Começou através da amizade com o glerm (você), de parcerias artisticas desenvolvidas com a orquestra organismo e de tentativas de colaborações com a escola de belas artes do paraná no objetivo de criar um laboratorio de musica computacional para o curso de composição e regencia

2)Você considera-se um artista? De alguma forma você interage com circuitos artísticos, mas parece estar interessado em ir além. Que circuitos são estes?

Eu mesmo não me considero artista, mas não recuso o apelido e as perspectivas de trabalho que esta inscrição permite. Quero ir além sempre, desde que não seja muito longe…


3) O que você pensa sobre nossa localização nos mapas? É possível identificarmos um fluxo comum de pessoas que vão além de nacionalidade e fronteiras interagindo – como é possível reconhecer-nos?
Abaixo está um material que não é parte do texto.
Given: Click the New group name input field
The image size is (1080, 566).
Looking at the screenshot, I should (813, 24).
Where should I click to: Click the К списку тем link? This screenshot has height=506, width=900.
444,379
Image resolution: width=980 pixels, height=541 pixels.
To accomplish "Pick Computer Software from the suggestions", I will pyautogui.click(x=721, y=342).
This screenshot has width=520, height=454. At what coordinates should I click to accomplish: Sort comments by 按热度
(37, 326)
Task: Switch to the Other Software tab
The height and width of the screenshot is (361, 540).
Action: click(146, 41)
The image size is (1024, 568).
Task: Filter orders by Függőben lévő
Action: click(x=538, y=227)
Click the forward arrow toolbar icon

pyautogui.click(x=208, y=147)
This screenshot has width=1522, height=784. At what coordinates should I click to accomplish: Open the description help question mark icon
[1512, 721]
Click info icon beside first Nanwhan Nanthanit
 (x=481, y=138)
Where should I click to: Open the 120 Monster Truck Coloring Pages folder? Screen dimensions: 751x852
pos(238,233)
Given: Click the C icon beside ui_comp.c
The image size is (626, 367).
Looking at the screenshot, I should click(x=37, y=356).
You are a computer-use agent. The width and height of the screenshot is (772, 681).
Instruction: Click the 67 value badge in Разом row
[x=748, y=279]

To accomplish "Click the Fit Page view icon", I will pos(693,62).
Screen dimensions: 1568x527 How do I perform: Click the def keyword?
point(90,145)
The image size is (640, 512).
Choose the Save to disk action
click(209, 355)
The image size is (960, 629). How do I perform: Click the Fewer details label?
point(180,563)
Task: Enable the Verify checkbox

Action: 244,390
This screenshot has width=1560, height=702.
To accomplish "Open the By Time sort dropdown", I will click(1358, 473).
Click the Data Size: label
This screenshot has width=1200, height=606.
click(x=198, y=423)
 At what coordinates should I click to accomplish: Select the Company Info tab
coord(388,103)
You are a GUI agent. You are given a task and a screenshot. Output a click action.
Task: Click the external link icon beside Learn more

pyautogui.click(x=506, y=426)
Atilio Borio, 603 – Curitiba, Paraná. A casa ta aberta e não olho passaporte

4) O que é a ciência hoje? Como ela pode ir além das idiossicrasias culturais e lingüisticas de cada localização geográfica? Como ela pode ir além dos interesses geopolíticos e corporativos da globalização alienadora de subjetividades?

Não acredito que a ciência possa de fato ir além de todas essas coisas que você citou, mas ela pode pretender. Vejo essa busca como uma utopia necessária, como um principio de navegação no planeta

5) O que podemos pensar para além da Internet? Que tipo de práticas poderiam estimular um melhor entendimento de nossa condição atual de criadores de redes e criadoras nas redes?

Encontrei o Balbino por acaso em Salvador. Isso foi fora da internet e sem satélite.

6) O que é MSST?

MOVIMENTO DOS SEM SATÉLITE

7) Que perguntas o MSST deveria fazer pra sociedade?

Você pode guardar um segredo? até quando?